Daycare is Our Village

February 23, 2011

It takes a village to raise a child, they say. I think they knew what they were talking about.

Sending the kids to daycare was never what I intended to do. No, I planned to keep them at home, like most other kids, while I went back to work. I had Shaba-aunty who I thought would be happy to look after them. She was already in charge of giving them lunch and putting them to bed for their afternoon nap. And if she couldn’t oblige, there was her sister, our cook, NJ. Both were women who’d worked with us a long time. They were trusted, dependable, sensible, honest, and clean. What more could anyone want?

As it turned out, neither of them could oblige – they both had too many other things to look after. So we reluctantly gave up on homecare and looked for a suitable daycare. I’m so glad we did. The truth is, one single, solitary nuclear family is too little for a child, even for two children, even for twins. I’m in no way advocating a joint family as the solution. I’ve seen what happens when our kids get thrown in with a bunch of family members. Discipline goes out the window. They think they can get away with murder and they can. There’s always someone who’ll take their side. And Mom and Dad become the only two who are at all interested in trying to impose some kind of discipline, some kind of schedule. We end up being the ones always trying to get things done. On time. Properly. And we – at least, I – end up screaming and losing my temper (and my mind) over it.

Don’t be under the impression that I often have to deal with this situation. It’s very rare. But it’s enough to give me a glimpse of how it could be.

Homecare that involves paid domestic help is better, because you, the employers, get to call the shots. It doesn’t mean that things will always be done the way you want them to be, but at least you can try. You can unplug the TV. You can ban chocolates and biscuits. Paid domestic help will not, presumably, spend too much of their hard-earned cash buying sweet things for their charges and thereby risk earning their employers’ wrath. The same cannot be said of grandparents. Or even uncles and aunts.

But homecare is essentially boring for kids, especially for kids of this age. Every day, day after day, it’s just the two kids and the one care giver. There’s just a small selection of games and activities that two kids and one adult can enjoy. There’s only a small selection of books and toys. Anyone would be bored after a week or two.

Daycare, on the other hand, is a good combination of the two strategies. We haven’t been able to completely eliminate TV and sweet nothings from the twins’ diet with daycare. But it’s not too much of either. And discipline is not an issue. There are several aunties who give the instructions, and they don’t brook any nonsense. There are more toys and activities than you’d normally have at home, and with so many children and adults around, the possibilities are infinite. Besides, unlike in a house, in daycare, every child is one of many and nobody gets excessive attention. This is good. The kids get to play together a lot with other kids of slightly varying ages. It teaches them to work out a lot of things on their own – taking turns, order, fairness, discipline. But there’s always help at hand should adult intervention or organization be required. Another wonderful thing about daycare is that, you don’t have to depend on just one person. With homecare, if your care giver calls in sick, goes out of town, or has any other reason for being unable to come, you’re stuck. With daycare, there are always helpers around. It doesn’t matter if one or even two of them are absent on any given day. Daycare goes on.

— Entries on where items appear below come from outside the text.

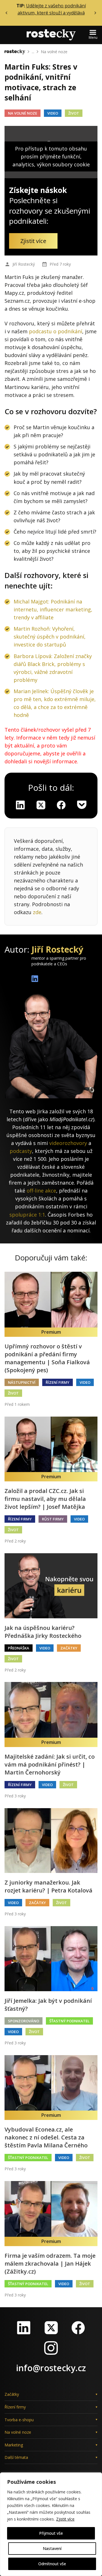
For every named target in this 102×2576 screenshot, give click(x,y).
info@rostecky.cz (51, 2368)
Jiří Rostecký (23, 264)
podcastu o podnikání (55, 331)
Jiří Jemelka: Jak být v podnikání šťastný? (48, 2004)
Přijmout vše (51, 2533)
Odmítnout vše (52, 2563)
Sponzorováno (23, 2020)
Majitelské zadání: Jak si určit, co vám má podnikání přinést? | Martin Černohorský (50, 1764)
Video (52, 113)
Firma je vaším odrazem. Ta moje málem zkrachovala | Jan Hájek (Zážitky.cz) (50, 2263)
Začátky (68, 1648)
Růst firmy (53, 1519)
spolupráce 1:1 (27, 1214)
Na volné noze (54, 51)
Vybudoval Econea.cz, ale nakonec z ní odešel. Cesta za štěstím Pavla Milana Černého (46, 2137)
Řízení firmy (57, 1382)
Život (73, 113)
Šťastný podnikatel (69, 2020)
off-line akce (41, 1190)
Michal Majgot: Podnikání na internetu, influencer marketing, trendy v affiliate (53, 609)
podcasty (21, 1151)
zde (37, 912)
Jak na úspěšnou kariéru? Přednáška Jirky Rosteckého (43, 1632)
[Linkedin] (20, 804)
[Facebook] (78, 2327)
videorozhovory (68, 1143)
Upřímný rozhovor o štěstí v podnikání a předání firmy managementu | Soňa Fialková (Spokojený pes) (47, 1358)
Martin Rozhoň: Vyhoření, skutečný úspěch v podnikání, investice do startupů (50, 636)
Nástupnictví (21, 1382)
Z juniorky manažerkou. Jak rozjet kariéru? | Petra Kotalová (48, 1886)
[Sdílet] (61, 804)
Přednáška (18, 1648)
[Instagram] (51, 2348)
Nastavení (52, 2548)
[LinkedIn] (24, 2327)
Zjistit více (65, 2519)
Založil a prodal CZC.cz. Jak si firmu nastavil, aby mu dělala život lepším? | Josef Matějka (45, 1499)
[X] (40, 804)
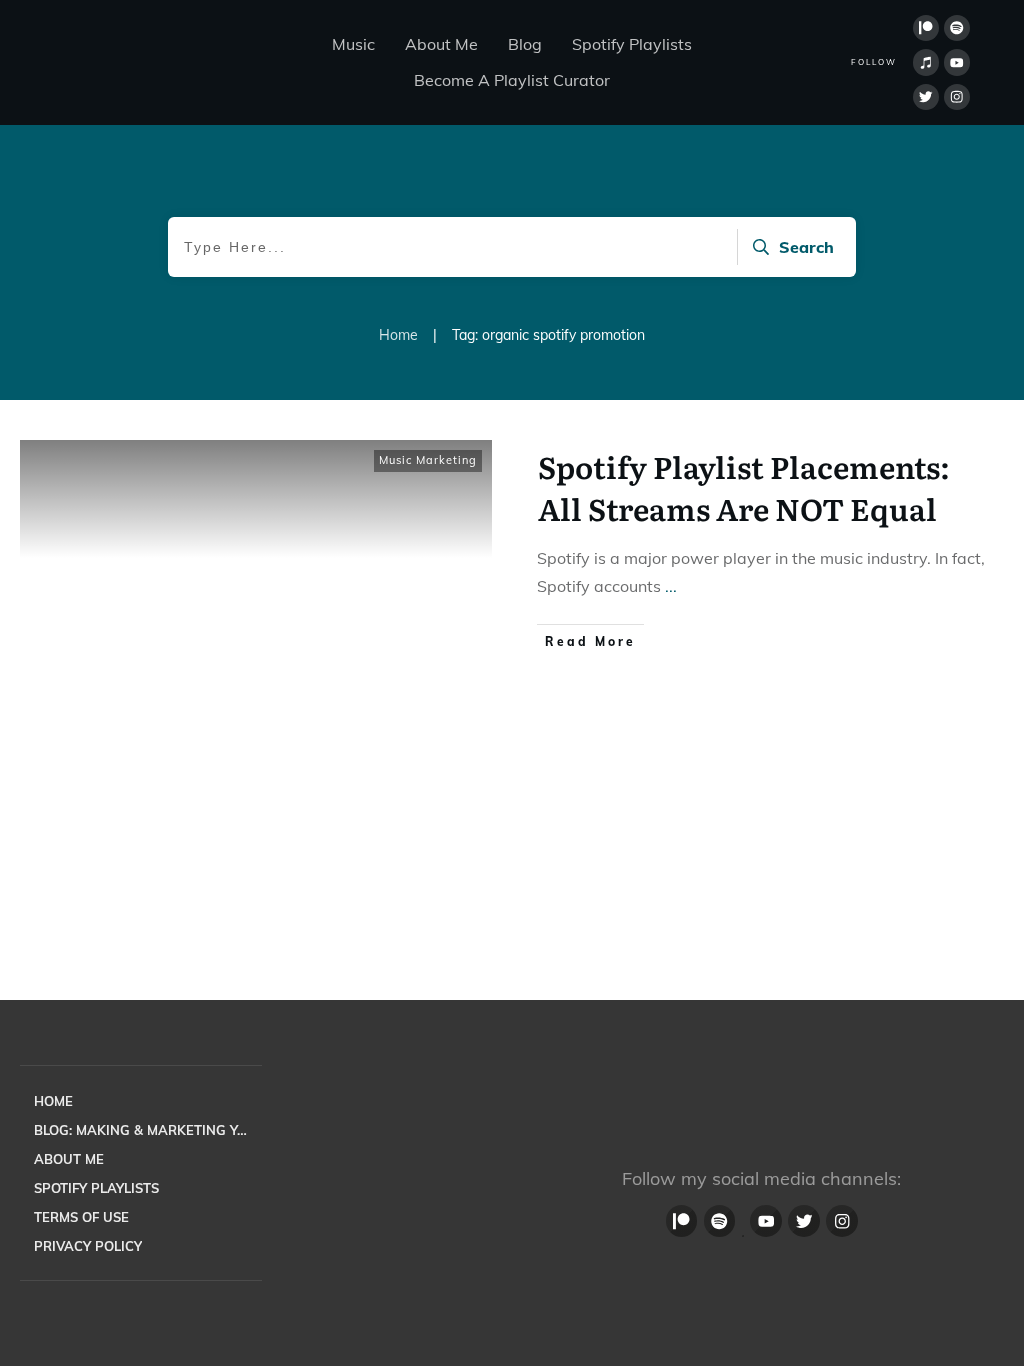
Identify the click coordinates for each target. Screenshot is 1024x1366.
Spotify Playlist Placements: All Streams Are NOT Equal (744, 487)
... (671, 586)
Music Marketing (428, 460)
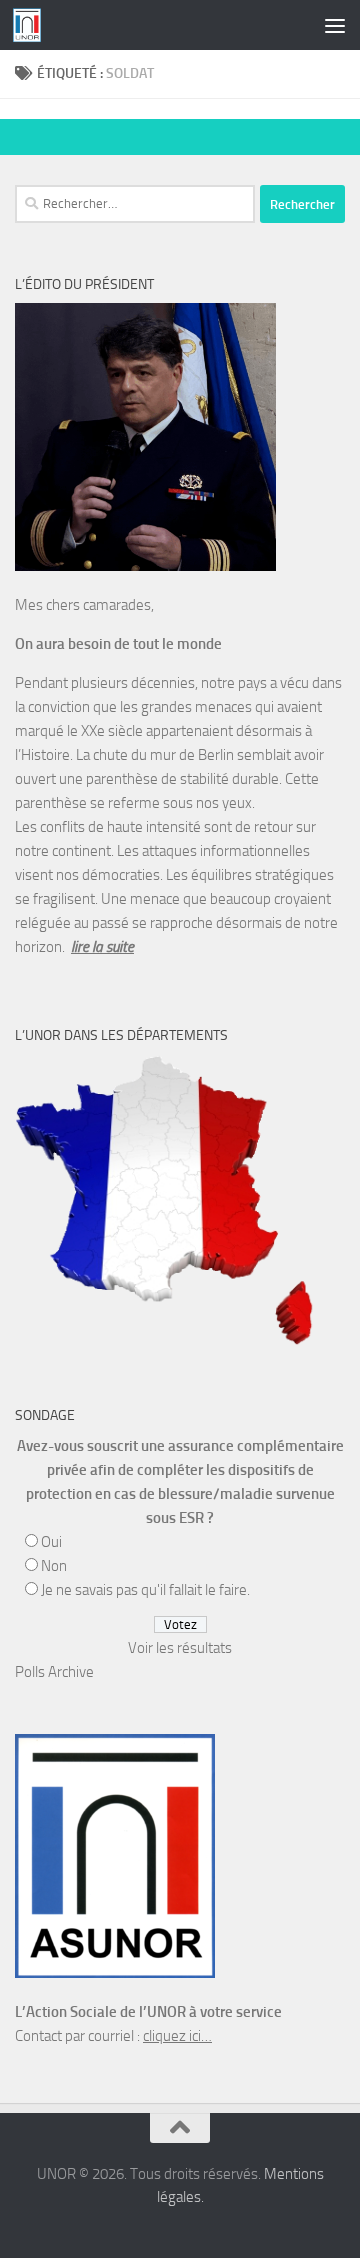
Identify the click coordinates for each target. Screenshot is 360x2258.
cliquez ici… (177, 2036)
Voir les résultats (180, 1648)
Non (54, 1566)
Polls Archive (54, 1672)
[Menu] (335, 25)
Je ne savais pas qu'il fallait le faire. (145, 1590)
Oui (51, 1542)
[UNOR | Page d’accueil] (31, 25)
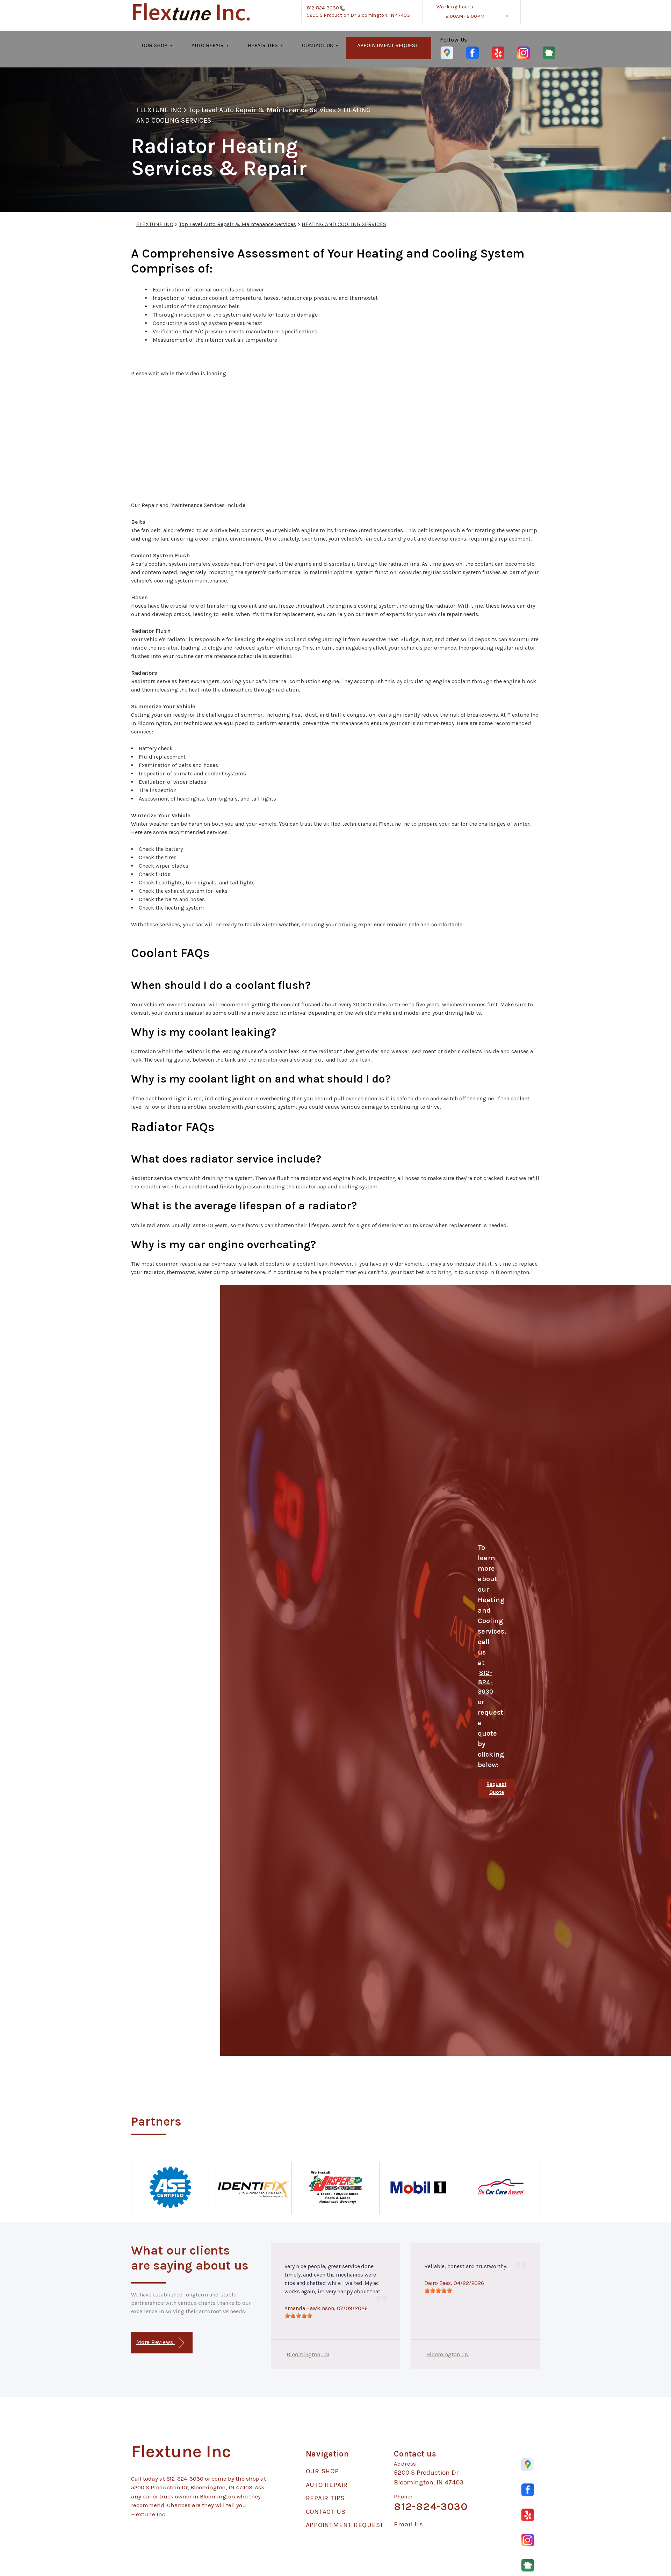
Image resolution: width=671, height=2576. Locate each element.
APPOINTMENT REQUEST (387, 45)
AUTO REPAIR (208, 45)
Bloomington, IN (308, 2354)
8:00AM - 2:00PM (465, 16)
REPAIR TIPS (263, 45)
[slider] (298, 2315)
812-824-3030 (323, 8)
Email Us (408, 2524)
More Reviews (155, 2342)
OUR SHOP (154, 45)
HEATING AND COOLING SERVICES (344, 224)
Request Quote (496, 1788)
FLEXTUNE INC (158, 110)
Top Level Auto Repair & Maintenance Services (262, 110)
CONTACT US (317, 45)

So daycare is sort of the village that raises our kids. And they’re doing a good job of it. When our girls went to Calcutta with Amit and without me for several days last week, by all accounts they were absolutely comfortable, self-assured, confident, and easy-going. It helps that they already know the people there, of course – but just to keep that in perspective, they are only four-and-a-half now and their last visit to Calcutta was more than a year ago, in December 2009. Still, they handled all the ups and downs of travel, the bor jatri (baraat – a five hour bus journey to Durgapur; overnight halt; and five-hour drive back), the festivities, the lots of new faces, new food, changes in meal and nap schedule, and everything else that goes along with such a trip – they handled it all with elan and without the slightest sign of missing mama.

In retrospect, putting the kids in daycare was the best thing to do. The time will come when we will have to take them out of daycare, as school hours get extended and the girls get involved in various classes and activities. But for as long as we have it, it’s a godsend. I wonder why I ever felt reluctant, unsure, or guilty about it?